TASK PROMPT:
Replace "Screen dimensions" with "Display size" in the lines from the one containing "folded height measurement" through the one containing "pos(1157,78)", both included. Give back only those lines, with everything else unchanged.

[Element lookup entries]
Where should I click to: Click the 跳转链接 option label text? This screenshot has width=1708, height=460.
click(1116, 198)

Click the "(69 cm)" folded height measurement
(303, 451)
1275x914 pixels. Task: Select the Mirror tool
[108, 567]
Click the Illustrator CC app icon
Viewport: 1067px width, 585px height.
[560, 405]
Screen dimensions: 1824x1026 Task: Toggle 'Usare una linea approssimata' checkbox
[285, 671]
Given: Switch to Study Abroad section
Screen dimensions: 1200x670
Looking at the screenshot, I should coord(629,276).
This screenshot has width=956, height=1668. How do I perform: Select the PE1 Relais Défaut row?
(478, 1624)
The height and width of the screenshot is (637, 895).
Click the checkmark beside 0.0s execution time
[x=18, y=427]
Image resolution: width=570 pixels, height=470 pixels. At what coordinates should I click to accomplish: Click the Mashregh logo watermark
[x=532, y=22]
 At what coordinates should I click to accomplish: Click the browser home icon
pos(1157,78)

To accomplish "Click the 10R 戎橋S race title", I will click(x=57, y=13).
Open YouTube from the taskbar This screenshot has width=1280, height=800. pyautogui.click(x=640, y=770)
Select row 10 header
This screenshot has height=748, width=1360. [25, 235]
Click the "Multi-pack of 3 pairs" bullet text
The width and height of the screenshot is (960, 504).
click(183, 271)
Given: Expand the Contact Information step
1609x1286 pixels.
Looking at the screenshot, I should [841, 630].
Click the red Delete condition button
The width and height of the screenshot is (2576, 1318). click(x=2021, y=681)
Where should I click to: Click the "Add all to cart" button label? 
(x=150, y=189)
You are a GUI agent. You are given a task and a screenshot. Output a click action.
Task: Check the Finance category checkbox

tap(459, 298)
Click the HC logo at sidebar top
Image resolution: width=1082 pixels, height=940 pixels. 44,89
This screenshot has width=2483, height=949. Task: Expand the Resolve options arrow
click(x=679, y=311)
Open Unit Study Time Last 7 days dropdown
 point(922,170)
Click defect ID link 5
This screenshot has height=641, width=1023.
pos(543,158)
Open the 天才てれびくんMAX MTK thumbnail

SOLVED PROBLEM:
Click the "(69 cm)" folded height measurement
(303, 451)
1275x914 pixels. Task: Select the Mirror tool
[108, 567]
Click the Illustrator CC app icon
Viewport: 1067px width, 585px height.
[560, 405]
Display size: 1824x1026 Task: Toggle 'Usare una linea approssimata' checkbox
[285, 671]
Given: Switch to Study Abroad section
Display size: 1200x670
Looking at the screenshot, I should coord(629,276).
This screenshot has width=956, height=1668. How do I perform: Select the PE1 Relais Défaut row?
(478, 1624)
The height and width of the screenshot is (637, 895).
Click the checkmark beside 0.0s execution time
[x=18, y=427]
Image resolution: width=570 pixels, height=470 pixels. At what coordinates should I click to accomplish: Click the Mashregh logo watermark
[x=532, y=22]
 At what coordinates should I click to accomplish: Click the browser home icon
pos(1157,78)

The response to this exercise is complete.